II - July 17–August 3, 2018
What creative possibilities do true stories hold? How can truth telling and storytelling work together? How can we turn ourselves—and other real people—into compelling characters? This class considers the possibilities of journalism and creative nonfiction. We will explore sub-genres ranging from news and magazine writing to memoir and personal essay; from science writing and profiles to humor, food writing, and lyric essay. Students will learn research and reporting skills essential to all forms of nonfiction writing, as well as how to incorporate techniques traditionally associated with fiction writing into journalism and nonfiction. We will engage with a range of nonfiction prose and quality journalism, and use workshops to develop skills as editors and as writers.
Applicants should have some background with creative writing or journalism. They must submit two writing samples, 5-10 pages total, of journalism or any kind of creative writing (longer submissions are acceptable).

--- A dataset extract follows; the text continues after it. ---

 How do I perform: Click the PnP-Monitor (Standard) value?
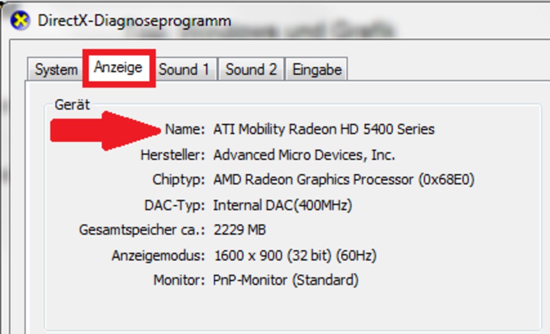click(286, 280)
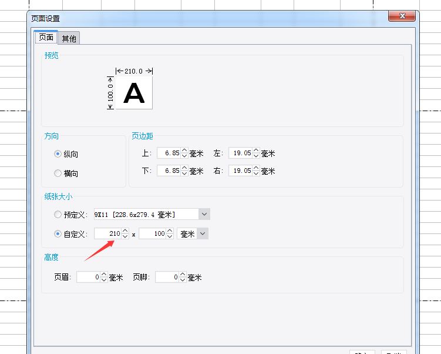Decrease 右 right margin with down arrow
Screen dimensions: 441x354
256,173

Students may choose an optional elective as a supplement to the three required daily class meetings. Please note that participation in an elective will prevent students from partaking in most other midday activities
Comedy Writing: Students spend class time reading, writing, and performing comedy.

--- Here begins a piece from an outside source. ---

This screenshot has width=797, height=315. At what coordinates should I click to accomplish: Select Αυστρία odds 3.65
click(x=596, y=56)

Genre Fiction: Students spend class time reading and writing different types of genre fiction, including science fiction, horror, crime, fantasy, and mystery.
Journalism: Students produce a news blog, including but not limited to campus and neighborhood news, book/music/art/restaurant reviews, interviews/profiles, and op-eds.
Publishing House: Students work as editors to create their own literary magazine, which is published at the end of the program.
Write What You Don’t Know: Students read authors who have perfected the art of writing in persona; exercises are designed to help students practice writing from points of view that are distinctly not their own.
Exquisite Corpse: Students wishing to focus more on poetry read a wide and stimulating selection of poems, and work toward finishing a chapbook at the end of the program.
Independent Project: Students complete an additional writing project and take part in extra conferences.
Courses in creative writing are offered in conjunction with the Writing Program at Columbia University’s School of the Arts. Overseen by Chair of Creative Writing Timothy Donnelly, Professor Alan Ziegler, and Director of Creative Writing for Pre-College Programs Christina Rumpf, the creative writing courses are designed to challenge and engage students interested in literary creation, providing them with a substantial foundation for further exploration of their creative work.
Will Augerot teaches and studies creative writing at Columbia University. He has written for n+1, The Rumpus, The Towner, The Morning News, and elsewhere. He was born in Port Chester, New York.
Kristi DiLallo is the founding editor of The Grief Diaries, an online magazine of art and writing about loss. Her own writing centers on her experience navigating the grief of parental incarceration, and her work has appeared in Fusion, Guernica, The Feminist Wire, and elsewhere.
Kristen Martin recently received an MFA in nonfiction writing from Columbia University. She is at work on a collection of essays that explores and meditates on grief. Her personal and critical essays have been published in Literary Hub, Catapult Magazine, Real Life, The Hairpin, Guernica, The Toast, Google Play Editorial, Public Books, Saveur, The Grief Diaries, The Pennsylvania Gazette, Cleaver Magazine, and elsewhere. She teaches first-year writing at Columbia University and Baruch College.
Daniel Penny is a critic, journalist, and poet with an MFA in creative nonfiction from Columbia University. His writing has appeared in the New Republic, The New Inquiry, The Rumpus, The Village Voice, The Collagist, Slice Magazine, and others. He teaches writing at Parsons and Columbia.